Special Issue on “Synthesis and Application of Nano- and Microdispersed Systems”

With numerous advancements, nano- and microdispersed systems are rapidly increasing worldwide. [1]. This particularly includes nanoparticles and nanosystems. Generally, nano is defined as anything on the nanoscale range, from 1 to 100 nm [1]. However, larger sizes, from 100 to 500 nm, are also available for use. Based on the size and surface properties of nanoparticles, application variation occurs [2]. Major changes with respect to particle size and surface properties can lead to major changes in surface plasmon resonance, catalytic variation, magnetic properties, optical properties, and biological activities. Hence, it is essential to tune the structure of nanoparticles and their surface properties for better applications.

There are several approaches to nanoparticles’ synthesis that researchers are working on at present. For example, the hydrothermal method, in which the synthesis of nanomaterial takes place at high pressure with high-temperature maintenance in a closed container, produces nanoparticles with a unique surface area and size. In addition, co-precipitation is also a common approach for the synthesis of nanoparticles. In this approach, two different solutes are precipitated together to form a unique and desired nanoparticle. This procedure requires a beaker, stirrers with magnetic bars, and the required solutes and solvents. Another approach to nanoparticle synthesis is chemical reduction.
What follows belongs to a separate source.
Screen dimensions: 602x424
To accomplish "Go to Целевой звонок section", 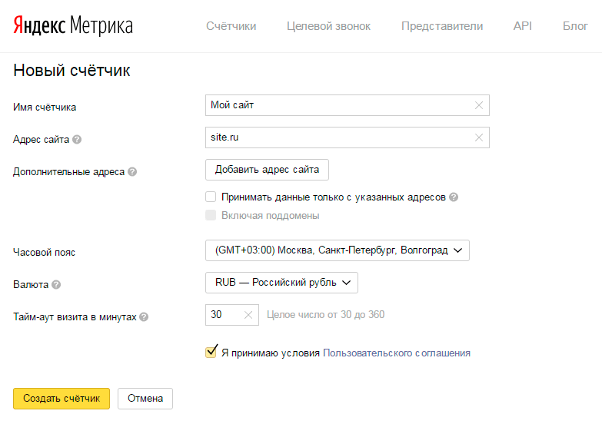I will (328, 26).
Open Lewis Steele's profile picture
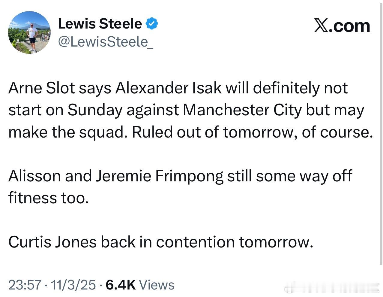Viewport: 383px width, 297px height. [x=29, y=32]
In this approach, the salt precursors are reduced with the reducing agents to produce metal and metal oxide nanoparticles for the desired applications. Furthermore, more recently, organic-microemulsion-based synthesis has been improving, in which different combinations of water, surfactant, and oils are used for the synthesis of nanoparticles. Moreover, a nanoparticle synthesis that is mediated by seeding is also performed, in which the seed nanoparticles are mixed with the salt precursors to form the desired nanoparticles. Hence, a variety of synthesis procedures are available, and each day, there are further advancements in the synthesis methods. Hence, this issue was planned to showcase the recent advancements in the synthesis of nanoparticles.
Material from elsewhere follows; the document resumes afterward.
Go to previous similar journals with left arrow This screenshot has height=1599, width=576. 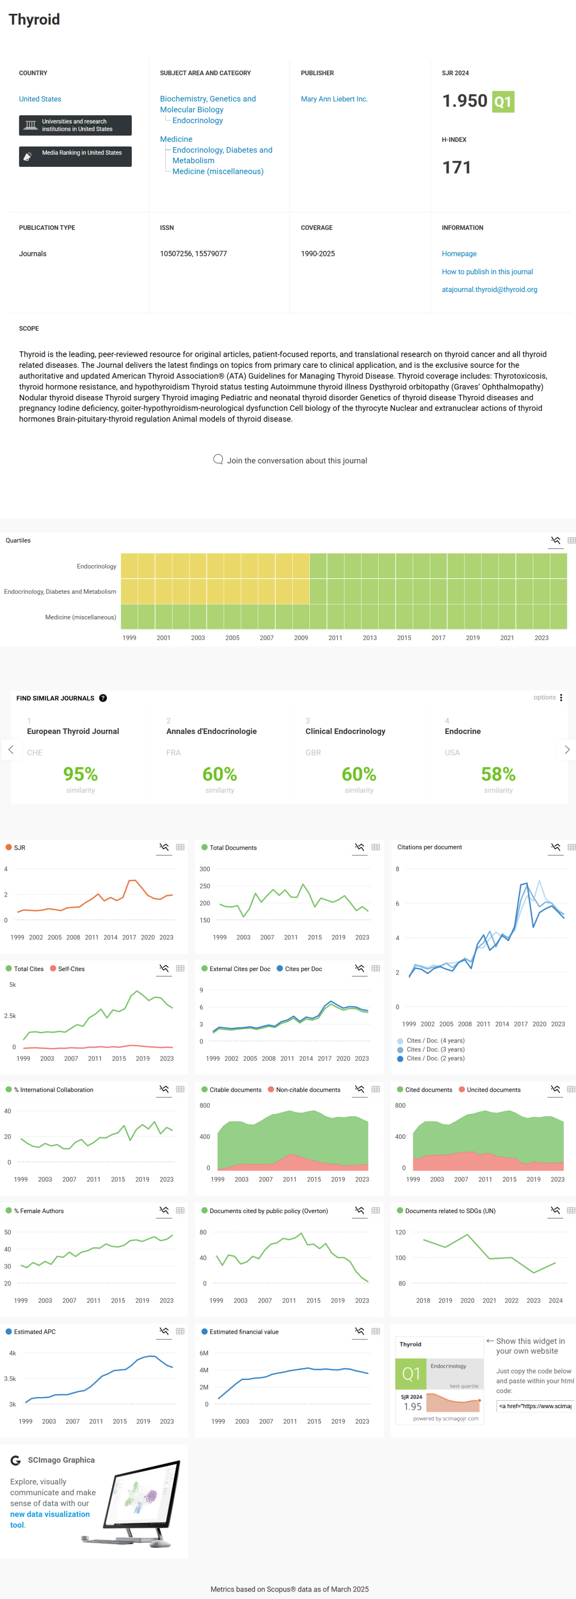[x=11, y=750]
Furthermore, the applications of nanoparticles are included in this issue because the day-to-day applications of nanoparticles are increasing. Nanoparticles are used in wastewater treatments, sensors, electrode materials for lithium ion and sodium ion batteries, as super-capacitors, piezoelectric materials, optical applications, disease diagnosis materials and catalytic materials, in fuel cell applications, memory devices, antenna cores, pain industries, computer chips, and for biomedical applications. Thus, using this application knowledge, we aimed to build a research theme for the application of nanoparticles. Hence, we welcome the valuable contributions of all our researchers, in the form of original research papers, communications, and review papers on the synthesis and application of nanoparticles, using different key words, such as nanosystems, nanopowder, emulsion, and process.
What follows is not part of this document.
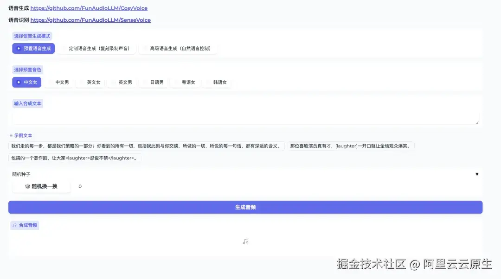Image resolution: width=501 pixels, height=279 pixels.
Task: Select the 韩语女 voice option
Action: click(217, 82)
We received a large number of papers for our Special Issue, which were peer-reviewed by experts in their respective fields. After a rigorous review process, ten original papers and one communication were published in this Special Issue. For example, Anastasia Yakusheva et al. described the synthesis of water-soluble carbon quantum dots for the detection of copper ions in aqueous media [1]. The carbon quantum dots were found to be very effective for the detection of copper in the aqueous medium. Anna A. Ulyankina et al. [3] synthesized TiO₂ nanoparticles with an electrochemical method using a pulse-alternating current for the photocatalytic oxidation of 5-hydroxymethylfurfural (HMF) to 2,5-diformylfuran (DFF). The TiO₂ nanoparticles were found to have higher DFF selectivity in methanol, of up to 33% when compared to the commercially available materials. Mai Ngoc Tuan Anh et al. [4] produced silver nanodecahedrons using photochemical synthesis for surface-enhanced Raman scattering (SERS) properties and applications. It was observed that the synthesized silver nanodecahedrons exhibited stronger SERS properties after 48 h of Light-Emitting Diode (LED) radiation. N. Van Minh et al. [5] synthesized spark plasma-sintered cobalt materials for enhanced mechanical properties. It was found that a high bending strength, microhardness, and relative density enhancement were achieved with the nanomodification of spark plasma-sintered cobalt materials.

Hence, this Special Issue on nano- and microdispersed systems is very useful to any researchers looking for new synthesis and applications, such as sensors, wastewater treatment, and chemical conversion. This Special Issue will also be a valuable reference point for future research in this field. From our Guest Editor team board, we congratulate and thank all the authors who made valuable contributions to this issue. We also sincerely thank all the expert members and reviewers who spent their valuable time and effort reviewing all the papers. We would also like to thank the editorial team and all the technical staff of Processes for their efforts.